Parliament of the Kingdom of Great Britain from 1707 to 1708

The first Parliament of the Kingdom of Great Britain was established in 1707 after the merger of the Kingdom of England and the Kingdom of Scotland. It was in fact the 4th and last session of the 2nd Parliament of Queen Anne suitably renamed: no fresh elections were held in England or in Wales, and the existing members of the House of Commons of England sat as members of the new House of Commons of Great Britain.
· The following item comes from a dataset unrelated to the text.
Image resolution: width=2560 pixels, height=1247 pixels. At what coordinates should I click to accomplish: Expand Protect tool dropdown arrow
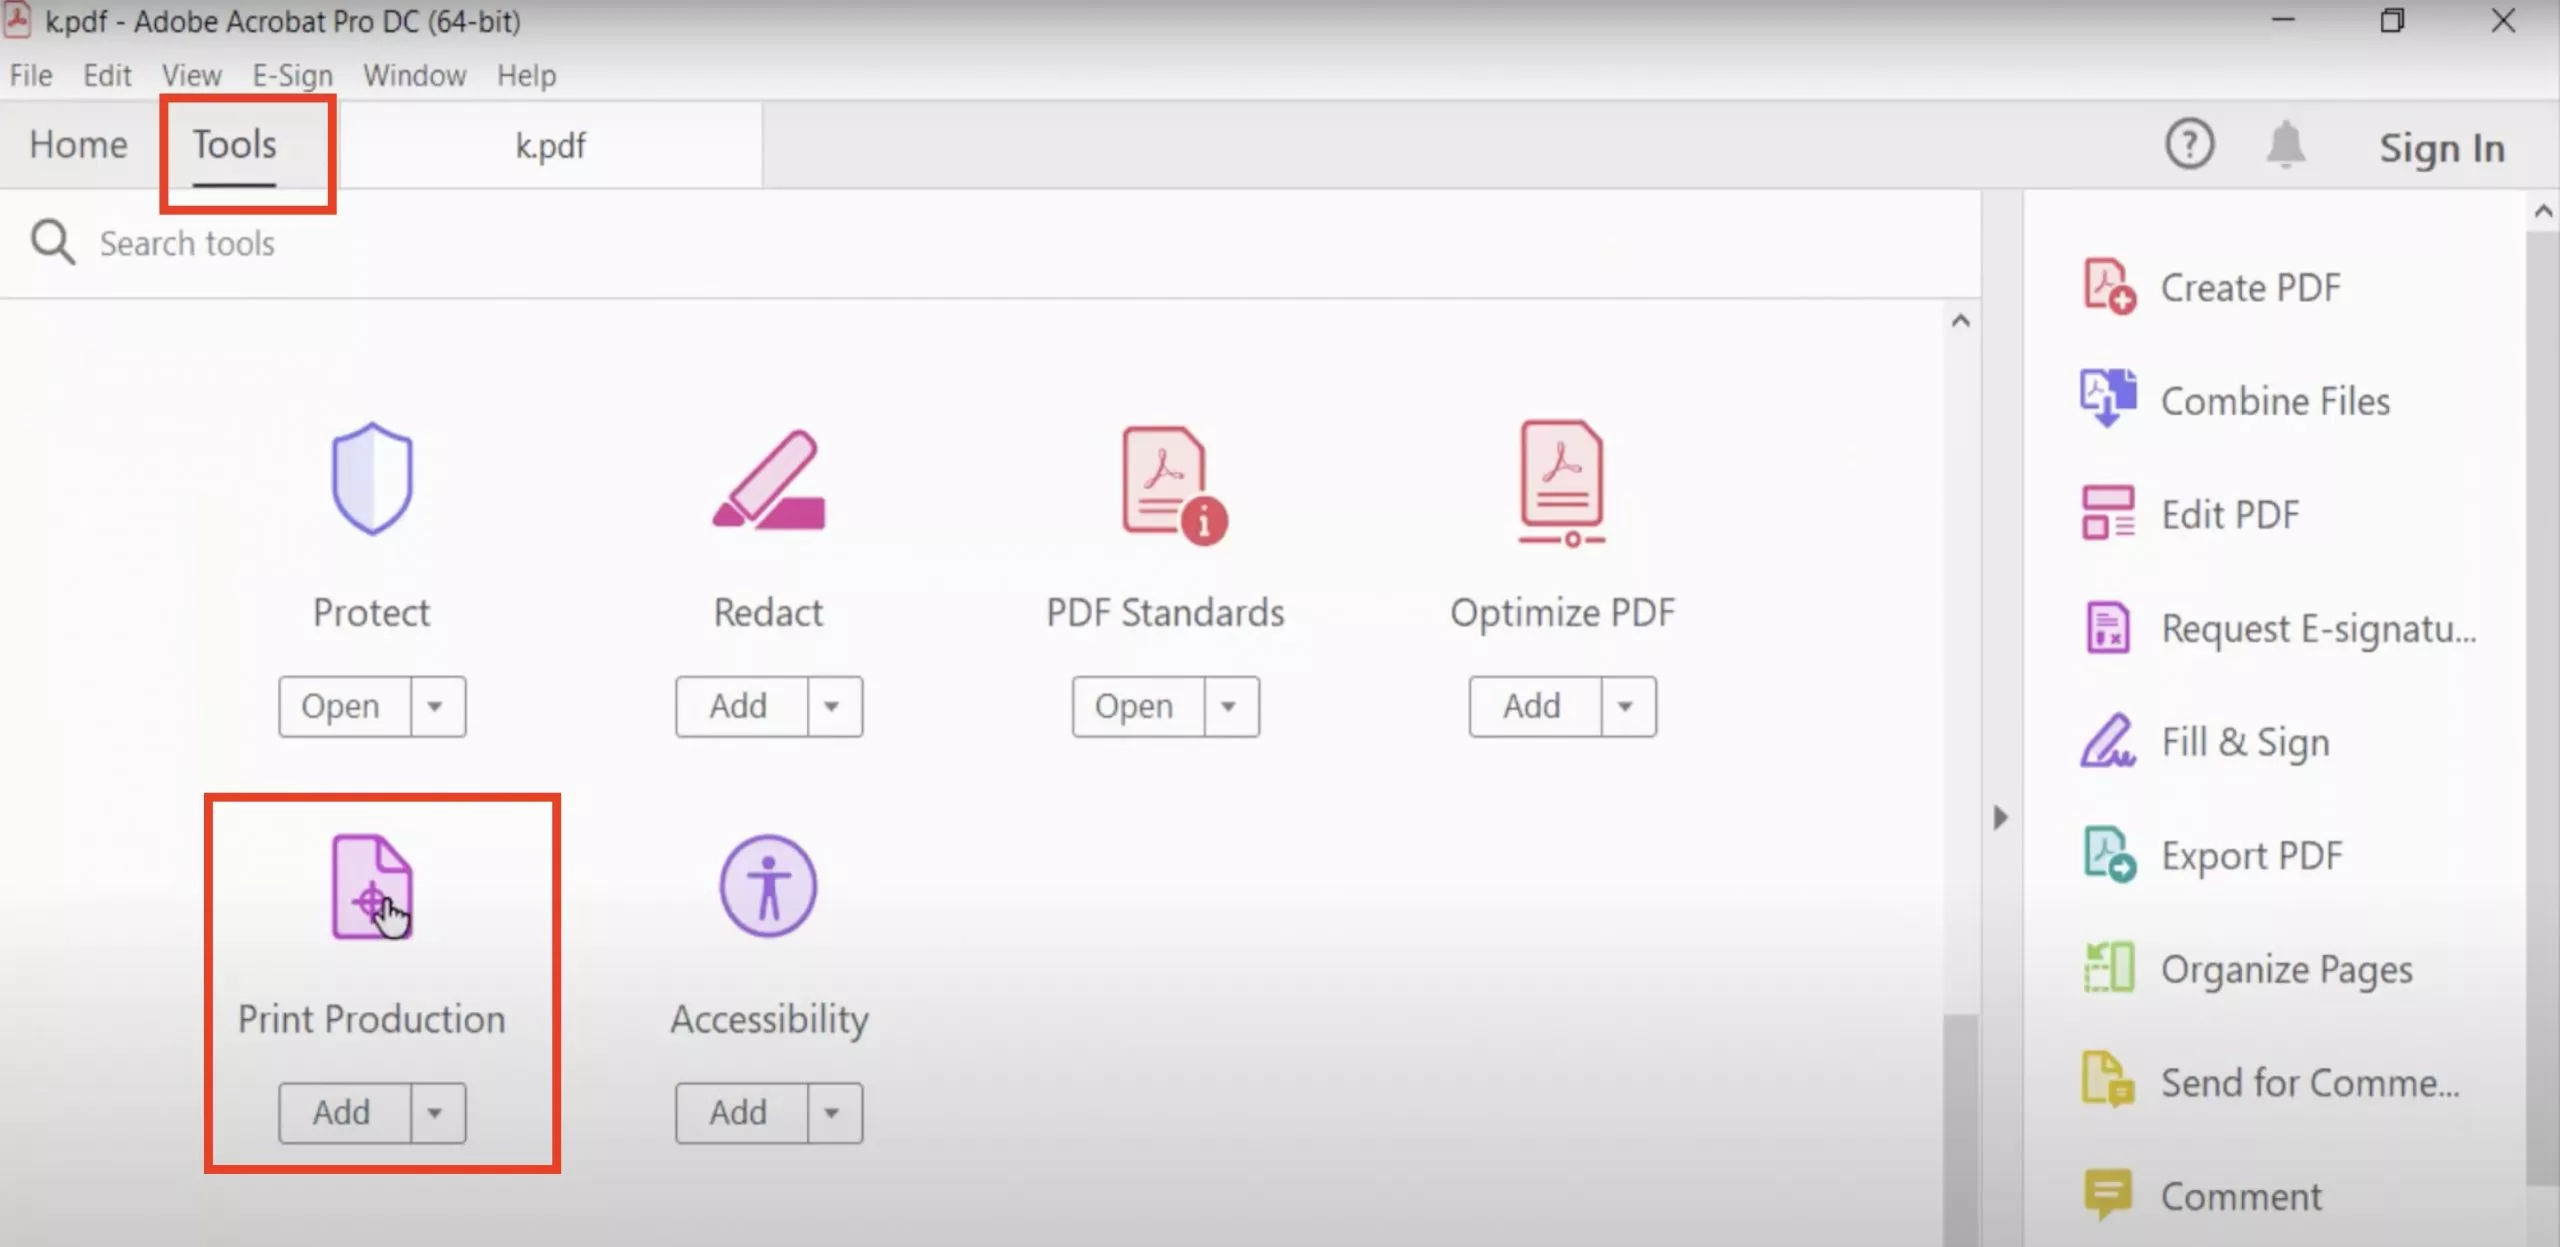coord(434,705)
In Scotland, prior to the union coming into effect, the Scottish Parliament appointed sixteen peers (see Scottish representative peers) and 45 Members of Parliaments to join their English counterparts at Westminster.

==Legal background to the convening of the 1st Parliament==
Under the Treaty of Union of the Two Kingdoms of England and Scotland it was provided:

III. THAT the United Kingdom of Great Britain be Represented by one and the same Parliament to be stiled the Parliament of Great Britain.

...

XXII. THAT ... A Writ do issue ... Directed to the Privy Council of Scotland, Commanding them to Cause ... forty five Members to be elected to sit in the House of Commons of the Parliament of Great Britain ... in such manner as by a subsequent Act of the present session of the Parliament of Scotland shall be settled ... And that if her Majesty, on or before the first day of May next, on which day the Union is to take place shall Declare ... That it is expedient that the ... Commons of the present Parliament of England, shall be members ... of the first Parliament of Great Britain, for and on the part of England ... and the members of the House of Commons of the said Parliament of England and the forty five Members for Scotland ... shall be ... the first Parliament of Great Britain ...

Queen Anne did declare it to be expedient that the existing House of Commons of England sit in the first Parliament of Great Britain.

The Parliament of Scotland duly passed an Act settling the manner of electing the sixteen peers and forty five commoners to represent Scotland in the Parliament of Great Britain. A special provision for the 1st Parliament of Great Britain was "that the Sixteen Peers and Forty five Commissioners for Shires and Burghs shall be chosen by the Peers, Barrons and Burghs respectively in this present session of Parliament and out of the members thereof in the same manner that Committees of Parliament are usually now chosen shall be the members of the respective Houses of the said first Parliament of Great Britain for and on the part of Scotland ..."

The Kingdom of Great Britain came into existence on 1 May 1707.

== Continuity with English parliament ==

The composition of the final English House of Commons, as elected in 1705. Note that party loyalties are an approximation.

The last English parliament (Queen Anne's second parliament) officially began on 14 June 1705 and sat for three sessions. The first session met from 25 October 1705 to 19 March 1706, the second from 3 December 1706 to 8 April 1707 and the third from 14 April 1707 to 24 April 1707.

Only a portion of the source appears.